10:00 AM The Good Bad Girl (Neill, 1931) - BW-67 mins. - When I first skimmed through the July schedule this was the day that really stood out for me. I knew of Mae Clarke from The Public Enemy as the unfortunate recipient of Cagney’s grapefruit for awhile, but it wasn’t until seeing Lady Killer (also with Cagney tormenting Ms. Clarke) that I really took notice of her as an actress. She unfortunately faded into increasingly smaller roles after the early thirties, but kept working for decades. The James Whale version of Waterloo Bridge is particularly worth a look to see just how compelling Mae Clarke could be on screen. It seems that someone at TCM finally took notice and gave her a small, fractured block of films today, beginning with this rarity (not even 5 votes on IMDb) where Clarke is a gangster’s moll looking to get out and marry a regular guy. Columbia was the studio. It’s not on DVD.
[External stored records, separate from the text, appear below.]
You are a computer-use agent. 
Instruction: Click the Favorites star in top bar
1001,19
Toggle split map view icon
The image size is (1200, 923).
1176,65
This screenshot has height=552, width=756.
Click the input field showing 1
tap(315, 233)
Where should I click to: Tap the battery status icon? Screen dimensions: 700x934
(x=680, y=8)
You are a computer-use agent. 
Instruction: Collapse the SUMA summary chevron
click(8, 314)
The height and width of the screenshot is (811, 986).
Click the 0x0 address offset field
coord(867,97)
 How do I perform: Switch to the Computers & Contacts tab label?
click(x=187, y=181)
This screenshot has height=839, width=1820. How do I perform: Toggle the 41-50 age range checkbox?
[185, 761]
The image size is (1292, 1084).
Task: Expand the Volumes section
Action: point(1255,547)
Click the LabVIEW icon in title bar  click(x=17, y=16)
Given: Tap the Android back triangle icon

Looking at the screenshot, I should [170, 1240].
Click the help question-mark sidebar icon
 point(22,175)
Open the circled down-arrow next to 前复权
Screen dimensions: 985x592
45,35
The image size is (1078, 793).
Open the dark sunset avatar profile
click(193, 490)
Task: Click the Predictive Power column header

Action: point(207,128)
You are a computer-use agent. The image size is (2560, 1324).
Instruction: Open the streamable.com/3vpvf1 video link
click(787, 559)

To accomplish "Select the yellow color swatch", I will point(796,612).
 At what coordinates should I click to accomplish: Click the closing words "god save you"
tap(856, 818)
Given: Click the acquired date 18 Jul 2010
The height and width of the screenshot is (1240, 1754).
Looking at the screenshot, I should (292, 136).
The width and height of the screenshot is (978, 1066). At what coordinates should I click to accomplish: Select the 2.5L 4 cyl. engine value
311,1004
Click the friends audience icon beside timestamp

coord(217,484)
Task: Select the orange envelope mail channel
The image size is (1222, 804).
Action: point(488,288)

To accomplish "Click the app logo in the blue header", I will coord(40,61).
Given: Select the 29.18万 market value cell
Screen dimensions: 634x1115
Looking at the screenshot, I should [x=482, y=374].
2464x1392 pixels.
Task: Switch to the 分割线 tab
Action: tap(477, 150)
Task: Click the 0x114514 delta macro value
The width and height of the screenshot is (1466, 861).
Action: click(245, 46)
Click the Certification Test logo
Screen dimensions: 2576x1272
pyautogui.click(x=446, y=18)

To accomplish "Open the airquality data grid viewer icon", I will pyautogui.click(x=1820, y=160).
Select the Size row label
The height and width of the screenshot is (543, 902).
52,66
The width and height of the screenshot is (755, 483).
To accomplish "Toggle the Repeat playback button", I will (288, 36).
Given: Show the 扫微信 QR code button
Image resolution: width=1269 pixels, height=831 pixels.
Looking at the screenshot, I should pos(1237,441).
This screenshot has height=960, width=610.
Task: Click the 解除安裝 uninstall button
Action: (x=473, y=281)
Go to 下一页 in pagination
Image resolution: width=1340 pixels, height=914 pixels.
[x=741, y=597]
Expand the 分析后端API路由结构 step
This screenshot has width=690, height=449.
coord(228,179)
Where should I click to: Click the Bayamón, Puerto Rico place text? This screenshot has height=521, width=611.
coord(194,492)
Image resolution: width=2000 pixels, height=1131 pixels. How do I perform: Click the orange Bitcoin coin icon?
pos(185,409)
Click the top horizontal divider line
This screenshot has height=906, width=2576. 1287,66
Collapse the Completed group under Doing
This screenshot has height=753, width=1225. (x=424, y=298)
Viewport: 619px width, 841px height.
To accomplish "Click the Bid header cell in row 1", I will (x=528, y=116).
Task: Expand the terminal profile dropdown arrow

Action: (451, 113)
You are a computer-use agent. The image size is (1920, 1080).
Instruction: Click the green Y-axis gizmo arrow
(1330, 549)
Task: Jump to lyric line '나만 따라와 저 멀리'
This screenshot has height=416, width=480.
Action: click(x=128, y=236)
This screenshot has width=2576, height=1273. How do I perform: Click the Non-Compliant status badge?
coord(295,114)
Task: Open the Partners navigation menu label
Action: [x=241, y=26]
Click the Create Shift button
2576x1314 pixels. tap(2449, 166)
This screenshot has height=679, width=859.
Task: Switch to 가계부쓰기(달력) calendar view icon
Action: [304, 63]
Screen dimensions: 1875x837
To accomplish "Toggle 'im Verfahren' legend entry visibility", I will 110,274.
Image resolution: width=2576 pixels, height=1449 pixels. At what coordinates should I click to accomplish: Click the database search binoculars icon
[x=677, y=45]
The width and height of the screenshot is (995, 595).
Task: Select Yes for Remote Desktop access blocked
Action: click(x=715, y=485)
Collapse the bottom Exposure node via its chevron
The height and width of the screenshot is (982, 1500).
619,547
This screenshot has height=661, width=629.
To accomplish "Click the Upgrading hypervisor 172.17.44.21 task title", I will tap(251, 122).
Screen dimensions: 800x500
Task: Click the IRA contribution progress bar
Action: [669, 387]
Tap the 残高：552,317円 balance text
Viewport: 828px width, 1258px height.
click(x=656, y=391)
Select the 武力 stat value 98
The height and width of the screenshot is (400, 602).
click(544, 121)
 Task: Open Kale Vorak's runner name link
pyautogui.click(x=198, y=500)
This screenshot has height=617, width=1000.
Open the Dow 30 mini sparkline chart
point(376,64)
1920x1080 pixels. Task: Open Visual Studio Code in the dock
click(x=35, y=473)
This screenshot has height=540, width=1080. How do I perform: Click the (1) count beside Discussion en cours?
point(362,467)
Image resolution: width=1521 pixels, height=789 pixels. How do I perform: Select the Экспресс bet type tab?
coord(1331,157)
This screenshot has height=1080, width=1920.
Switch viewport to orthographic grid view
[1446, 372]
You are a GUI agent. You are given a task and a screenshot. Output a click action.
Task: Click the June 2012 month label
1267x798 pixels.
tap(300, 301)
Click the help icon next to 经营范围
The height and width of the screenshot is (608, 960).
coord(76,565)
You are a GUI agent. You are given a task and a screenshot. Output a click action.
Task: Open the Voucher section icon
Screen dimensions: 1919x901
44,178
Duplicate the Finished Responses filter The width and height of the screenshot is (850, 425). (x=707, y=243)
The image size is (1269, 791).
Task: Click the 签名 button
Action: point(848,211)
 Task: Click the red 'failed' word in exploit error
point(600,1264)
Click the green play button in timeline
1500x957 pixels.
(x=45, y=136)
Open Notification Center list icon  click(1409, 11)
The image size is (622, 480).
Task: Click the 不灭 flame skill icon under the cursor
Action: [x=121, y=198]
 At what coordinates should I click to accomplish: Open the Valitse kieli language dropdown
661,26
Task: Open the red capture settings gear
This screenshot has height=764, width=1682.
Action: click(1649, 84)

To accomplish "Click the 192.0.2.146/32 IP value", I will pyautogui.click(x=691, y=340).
1:45 PM Three Wise Girls (Beaudine, 1932) - BW-68 mins. - After The Good Bad Girl, TCM has Attorney for the Defense scheduled, a 1932 lawyer movie in which Mae Clarke doesn’t seem to appear. She is in Final Edition, playing a newspaper reporter alongside Pat O’Brien, at 12:30 PM, as well as this comedy starring Jean Harlow. All of these pictures were done for Columbia and have no DVD releases. Harlow, Clarke, and, I’m guessing, Marie Prevost are the three ladies of the title, models in search of husbands. Immediately next on the schedule, one pre-Code movie from Columbia has been substituted for another. Deception was the original choice, but now it’s Virtue, an interesting film I wrote about last year that stars Carole Lombard as a prostitute trying to reform and Pat O’Brien as the cabbie who marries her without knowing what she’d been, penciled in for 3:00 PM.